> [Requirements]:
a: In the comment on aluminum versus plastic laptop cases, what temperature did the 2009 MBP reach while compiling code?
b: Using the comment on aluminum versus plastic laptop cases, explain why the writer says a plastic case lets hot air escape.
c: Carry the comment on aluminum versus plastic laptop cases forward from its last sentence.
# Document start
I have to disagree with that.
Even googling "aluminum vs plastic insulator" will reveal the same things: Aluminum is, by far, the better
insulator - meaning it's trapping air and keeping the innards hotter. Plastic is porous (and leeches chemicals into liquids, which is why I don't care for plastic drink containers, but I digress). Being porous means the thing can 'breathe' - hot air escapes more effectively than the (near-nonexistent) air channel inside the MBP's chassis (the 2012 rMBP purportedly rectifies this, but I've yet to use one... would love to buy one since I've practical uses for it too, but not for a while...)
I had a 2010 Sony quad core laptop that never got above 76C. It was plastic junk. The finely designed aluminum 2009 MBP got to 98C when compiling code. Aluminum transfers heat only when in direct contact. These things are not gigantic heatsinks, otherwise we wouldn't see news article after news article of high temperature problems.
# Document end
# Raw data start
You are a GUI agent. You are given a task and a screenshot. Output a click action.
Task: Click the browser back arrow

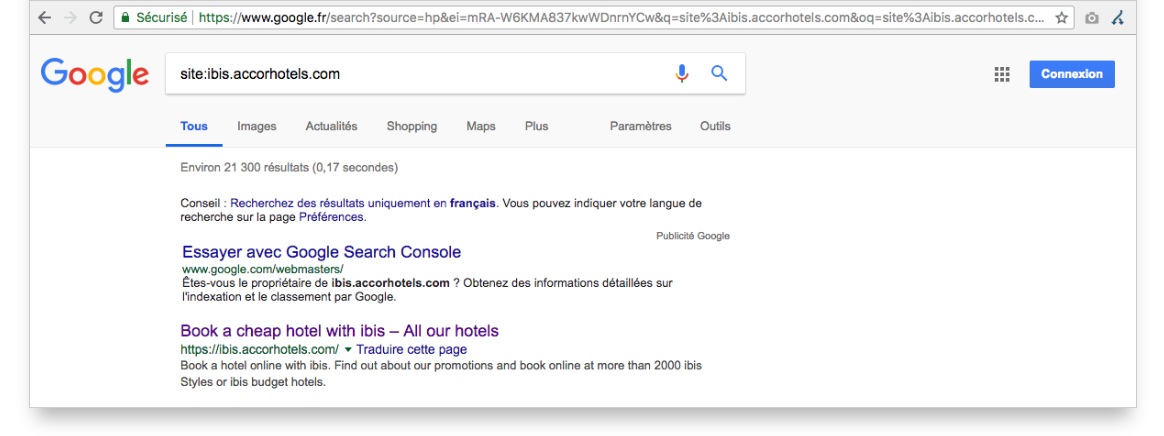pos(45,18)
# Raw data end
> [Task-by-task results]:
a: 98C

b: The writer says plastic is porous, so the case can "breathe." Hot air escapes through it more effectively than through the near-nonexistent air channel inside the MBP's chassis.

c:
Even users replacing the gobs of (clearly low-quality) thermal grease with proper quantities of good grease (e.g. Arctic Silver, or others) have seen a
10C drop (my2011macbookpro.com, ifixit).
These things are not ideally designed based on temperatures under load, and plenty of articles are very telling in that they are not well made. Not for the prices being commanded.
But that is a myth, which I used to believe when I first bought mine and until I saw the temperatures speak for themselves, that aluminum channels out hot air. It doesn't. It is not a heatsink, for it is not attached to the heat-generating elements (CPU, GPU, northbridge, etc). It therefore acts as an insulator.
Physics and reality - I hate them too.